(Estados Unidos, Reino Unido, 2018)
Guion y dirección: Ol Parker. Elenco: Amanda Seyfried, Lily James, Dominic Cooper, Pierce Brosnan, Colin Firth, Stellan Skarsgard, Christine Baranski, Meryl Streep. Producción: Gary Goetzman, Judy Craymer. Distribuidora: UIP. Duración: 114 minutos.
El escenario de la nostalgia al cuadrado
Hace una década Mamma Mía! aparecía como una gran excusa para poner en valor nostalgico gran parte del catálogo de ABBA, el popular grupo sueco de principios de los 70. El éxito de esa primera parte logró que el musical se estableciera como una opción permanente en las principales plazas de ese género teatral pero por alguna razón la secuela cinematográfica tardó un largo tiempo, probablemente haya sido por el agotamiento instantáneo del concepto. Tal idea se repite en este híbrido entre precuela y secuela: ¿cómo es eso? La historia oscila entre la vida de Donna (el personaje de Meryl Streep) en 1979 y su hija Sophie (Amanda Seyfried), quién está embarazada, lo que funciona como disparador para entender los origenes de su madre en la isla griega; su llegada y los encuentros con los tres pretendientes de la primera parte, aquí todos jovenes. La joven Donna interpretada por Lily James (Baby Driver) aporta la frescura de Streep pero contrasta con una frialdad de Seyfried, todavía más evidenciada en esta segunda parte por tener más presencia en pantalla. El resto del elenco sigue en modo recreo porque pareciera que hacer un musical es comprometerse menos con la composición actoral, todo se reduce a “hagamos bien las coreografías y pasemos letra con una gran sonrisa”.
La apuesta en esta nueva película es multiplicar al cuadrado la nostalgia, no solo tenemos las canciones de ABBA sino que además las tenemos también en el tiempo en el cual se escuchaban por primera vez, cuando la historia retrocede para contarnos sobre la joven Donna. No hay muchos pretextos más para abrazar al grupo sueco, su música y su estética vintage pop. Para entrar en el mundo de Mamma Mía! hay que aceptar sus códigos, sus formas y su autoconciencia del desparpajo; son demasiadas barreras las que se presentan (incluso los más ortodoxos de los musicales pueden sentirse defraudados) tratándose de una simple película musical. Cuando sorteamos todas estas capas, también nos encontramos con dificultades en el orden narrativo porque las situaciones de los personajes están casi en el orden la peripecia, un mero puente entre una y otra canción que se pretende homenajear.
Como alguien que no pudo entrar (casi) nunca en las convenciones del musical, y mucho menos en las particularidades de este musical, resulta imposible no verle los hilos a la escenificación, estos funcionan como los engranajes del género (el más artificial de todos, sin duda), por ejemplo, en la presencia de griegos solo como extras para llenar el plano o para sostener a los actores y actrices en algunos números. Ol Parker hizo un film manierista pero sin darse cuenta, el escenario donde se desarrolla la historia pareciera tener un telón que se abre y nos dice: “Aquí va a contarse un cuento”. El mundo no es un escenario sino que el escenario es un escenario, sugería Serge Daney sobre Golpe al corazón de Coppola al reformular la cita a Vincente Minnelli “El mundo es un escenario y el escenario es un mundo”, pero el problema es que la autoconciencia estética sobre las formalidades no es proporcional a la autoconciencia de recepción, es decir, de ignorar que lo artificial pueda exponerse voluntariamente para enunciar una idea.

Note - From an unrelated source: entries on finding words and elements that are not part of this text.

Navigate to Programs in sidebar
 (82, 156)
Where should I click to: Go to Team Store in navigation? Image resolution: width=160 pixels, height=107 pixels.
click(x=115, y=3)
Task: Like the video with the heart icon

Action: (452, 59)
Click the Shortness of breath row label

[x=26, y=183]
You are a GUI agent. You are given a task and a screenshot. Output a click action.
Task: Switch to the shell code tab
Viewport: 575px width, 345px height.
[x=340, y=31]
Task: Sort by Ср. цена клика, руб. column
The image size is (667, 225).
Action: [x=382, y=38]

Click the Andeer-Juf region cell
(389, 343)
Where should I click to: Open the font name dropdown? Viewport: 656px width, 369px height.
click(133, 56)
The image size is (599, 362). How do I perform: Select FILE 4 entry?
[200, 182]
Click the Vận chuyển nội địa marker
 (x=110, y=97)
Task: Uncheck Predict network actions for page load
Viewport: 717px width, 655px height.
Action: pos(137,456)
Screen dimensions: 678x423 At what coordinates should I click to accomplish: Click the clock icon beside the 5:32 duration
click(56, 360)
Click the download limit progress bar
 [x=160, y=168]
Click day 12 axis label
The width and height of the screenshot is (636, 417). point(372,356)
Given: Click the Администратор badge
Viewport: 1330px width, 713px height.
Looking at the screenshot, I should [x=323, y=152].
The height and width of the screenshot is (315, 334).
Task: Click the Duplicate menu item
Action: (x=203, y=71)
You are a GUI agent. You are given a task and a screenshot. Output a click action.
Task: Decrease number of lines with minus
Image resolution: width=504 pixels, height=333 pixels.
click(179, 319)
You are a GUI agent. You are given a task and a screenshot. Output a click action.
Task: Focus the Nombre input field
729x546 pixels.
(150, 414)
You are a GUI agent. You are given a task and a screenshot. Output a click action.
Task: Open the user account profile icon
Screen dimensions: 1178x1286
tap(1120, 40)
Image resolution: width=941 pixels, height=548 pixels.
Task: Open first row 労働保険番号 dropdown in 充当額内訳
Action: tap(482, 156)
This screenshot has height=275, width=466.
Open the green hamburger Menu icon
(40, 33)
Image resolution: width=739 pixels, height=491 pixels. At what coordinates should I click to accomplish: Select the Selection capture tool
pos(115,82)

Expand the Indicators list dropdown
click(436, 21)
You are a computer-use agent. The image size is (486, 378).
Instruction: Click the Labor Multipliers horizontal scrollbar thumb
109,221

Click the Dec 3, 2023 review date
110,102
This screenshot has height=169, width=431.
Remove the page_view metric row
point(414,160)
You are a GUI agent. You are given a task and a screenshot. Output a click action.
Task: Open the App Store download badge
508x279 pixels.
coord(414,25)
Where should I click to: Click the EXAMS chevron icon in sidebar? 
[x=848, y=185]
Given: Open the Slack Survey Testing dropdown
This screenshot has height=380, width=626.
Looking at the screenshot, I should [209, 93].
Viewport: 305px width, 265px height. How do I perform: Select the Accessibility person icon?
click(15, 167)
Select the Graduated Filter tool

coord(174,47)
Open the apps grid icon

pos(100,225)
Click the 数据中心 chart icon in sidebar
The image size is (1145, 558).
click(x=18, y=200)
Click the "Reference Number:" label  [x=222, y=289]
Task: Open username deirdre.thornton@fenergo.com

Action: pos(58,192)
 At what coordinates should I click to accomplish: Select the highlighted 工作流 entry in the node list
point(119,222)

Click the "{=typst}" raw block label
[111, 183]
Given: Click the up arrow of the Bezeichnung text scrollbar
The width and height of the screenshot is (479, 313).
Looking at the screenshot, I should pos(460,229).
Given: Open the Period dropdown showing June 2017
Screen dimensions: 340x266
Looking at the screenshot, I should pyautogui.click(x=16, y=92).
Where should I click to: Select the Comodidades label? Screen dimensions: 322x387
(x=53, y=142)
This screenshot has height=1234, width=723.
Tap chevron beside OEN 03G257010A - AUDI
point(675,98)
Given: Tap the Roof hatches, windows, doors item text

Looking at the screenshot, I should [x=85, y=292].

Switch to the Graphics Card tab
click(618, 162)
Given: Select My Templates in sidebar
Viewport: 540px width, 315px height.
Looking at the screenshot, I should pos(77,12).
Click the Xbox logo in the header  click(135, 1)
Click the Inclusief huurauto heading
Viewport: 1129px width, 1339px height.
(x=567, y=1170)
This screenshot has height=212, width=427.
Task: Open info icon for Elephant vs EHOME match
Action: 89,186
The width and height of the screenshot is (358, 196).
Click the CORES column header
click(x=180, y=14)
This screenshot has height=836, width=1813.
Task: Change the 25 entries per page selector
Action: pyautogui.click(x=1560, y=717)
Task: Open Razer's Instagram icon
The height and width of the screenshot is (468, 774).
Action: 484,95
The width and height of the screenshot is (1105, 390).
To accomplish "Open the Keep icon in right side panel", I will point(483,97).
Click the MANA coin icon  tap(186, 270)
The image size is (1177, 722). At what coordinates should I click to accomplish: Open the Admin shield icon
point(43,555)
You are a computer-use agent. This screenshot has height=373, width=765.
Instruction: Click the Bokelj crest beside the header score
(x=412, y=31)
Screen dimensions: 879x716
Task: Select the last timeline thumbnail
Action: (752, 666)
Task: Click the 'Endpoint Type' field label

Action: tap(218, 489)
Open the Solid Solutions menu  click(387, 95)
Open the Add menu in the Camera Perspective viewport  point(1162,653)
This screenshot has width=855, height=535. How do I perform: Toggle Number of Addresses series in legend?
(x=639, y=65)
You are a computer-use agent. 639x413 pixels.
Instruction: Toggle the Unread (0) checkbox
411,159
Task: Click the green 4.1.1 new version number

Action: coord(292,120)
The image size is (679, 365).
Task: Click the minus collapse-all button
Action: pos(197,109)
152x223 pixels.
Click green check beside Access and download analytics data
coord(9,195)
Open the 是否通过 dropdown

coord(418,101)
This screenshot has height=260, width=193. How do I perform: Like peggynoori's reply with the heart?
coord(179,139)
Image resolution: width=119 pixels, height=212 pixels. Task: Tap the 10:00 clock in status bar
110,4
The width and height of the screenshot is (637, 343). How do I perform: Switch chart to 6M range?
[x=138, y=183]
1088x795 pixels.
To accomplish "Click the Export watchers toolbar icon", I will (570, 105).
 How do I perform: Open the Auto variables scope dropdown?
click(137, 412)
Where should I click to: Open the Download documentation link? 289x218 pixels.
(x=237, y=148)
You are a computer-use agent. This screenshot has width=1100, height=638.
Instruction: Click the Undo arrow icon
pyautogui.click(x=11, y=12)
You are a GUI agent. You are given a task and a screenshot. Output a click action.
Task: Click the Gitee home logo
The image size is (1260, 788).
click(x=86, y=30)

Es probable que se le pida mucho a un producto musical apto todo público, mucho más si se trata de una secuela, y peor aún si es la continuación de un film taquillero. Hay algo de pesimista, por último, si pensamos que las relecturas (remakes, secuelas, precuelas, spin off, etc.) son las que dominan el espectro del cine industrial contemporáneo. Ah, hay escena post créditos, por supuesto.